# How to put on weight?



## StAcI_RobBiNs (Jan 12, 2006)

Im way skinny but I'm only 15. Ive heard from alot of people that in a few years Ill "grow into my body" which i guess means put some weight on and get some more curves. But I hate being so skinny is there any way of putting on weight cause i find it impossible no matter how much i eat. I also want to have more tone to my arms and legs without losing weight, which would be the best type of excersise for this?

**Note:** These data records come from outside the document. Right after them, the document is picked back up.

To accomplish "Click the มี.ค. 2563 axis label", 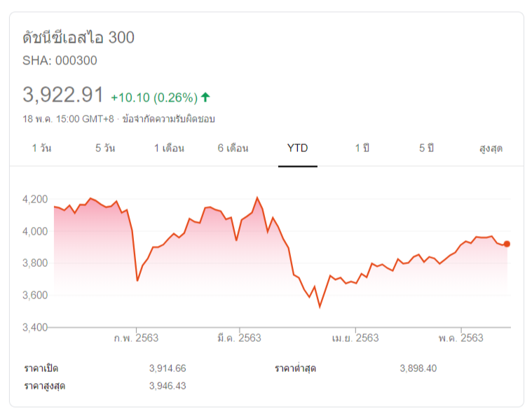I will (239, 338).
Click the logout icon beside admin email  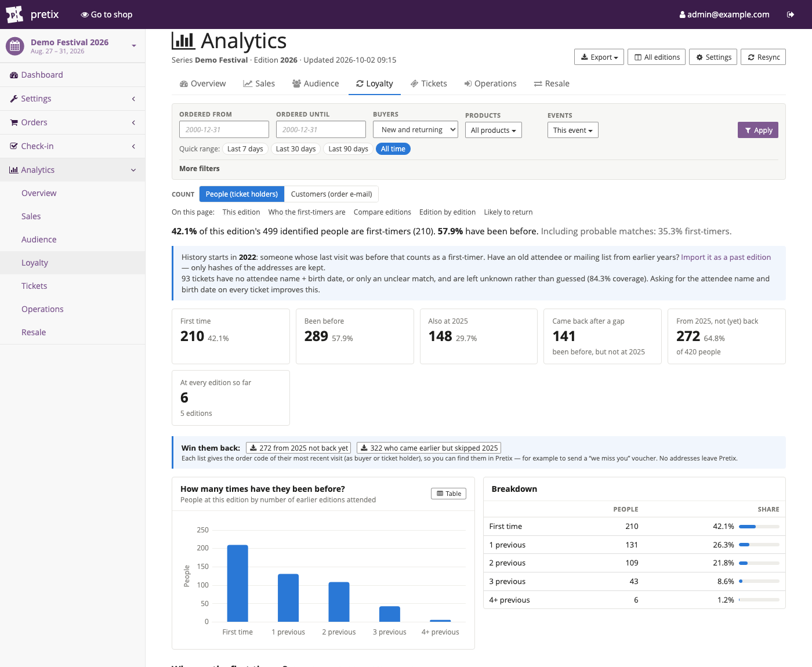click(x=790, y=15)
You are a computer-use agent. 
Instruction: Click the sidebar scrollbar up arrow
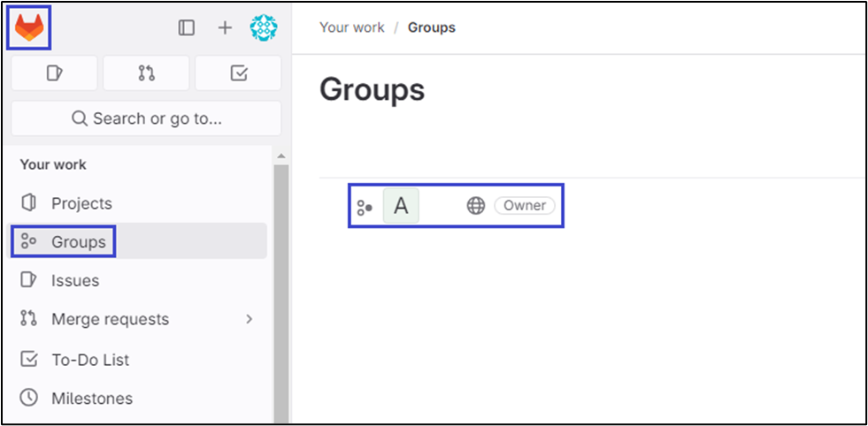coord(281,156)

Also if i put on weight now and in a couple years my metabolism totally slowed down would i be fat? x


----------



## maianne (Jan 12, 2006)

I think you should just maintain healthy eating & exercise habits and let your body be however it's going to be.  You should also consult with your physician to make sure everything's OK (i.e. your BMI is within normal limits, maybe check out your thyroid if you're concerned, your diet/exercise routine is suitable, your own body image perception is healthy, etc.).  As for exercise, it's always good to have a mix of different types of workouts - cardio, strength, flexibility.  But yoga & pilates are awesome for exercises that give you tone and a nice lean look that would probably look awesome on your skinny-minnie frame.  Both yoga & pilates are good for flexibility and certain types can give you a decent cardio & strength workout (but probably best to do other activities as well, IMO).  In any case, I'm sure you're a beautiful person, bones & all!!  
	

	
	
		
		

		
			





btw, metabolism does slow down as you age.  That's a fact, but I'm seeing it myself... I always hovered around the 88-lb mark when I was in high school & univ. but have gained 10lbs in the past year!!  And no real change in my eating habits (actually, ate probably a little *more* junk food back in school).  That's life, I guess.  Anyway, sorry for the lengthy post... HTH!


----------



## litlaur (Jan 12, 2006)

I agree with maianne.

I'd suggest doing some weight training. You won't gain a lot of weight, but it will help you tone. Try lunges, pushups, and heel raises. Those exercises tone and are easy to do at home.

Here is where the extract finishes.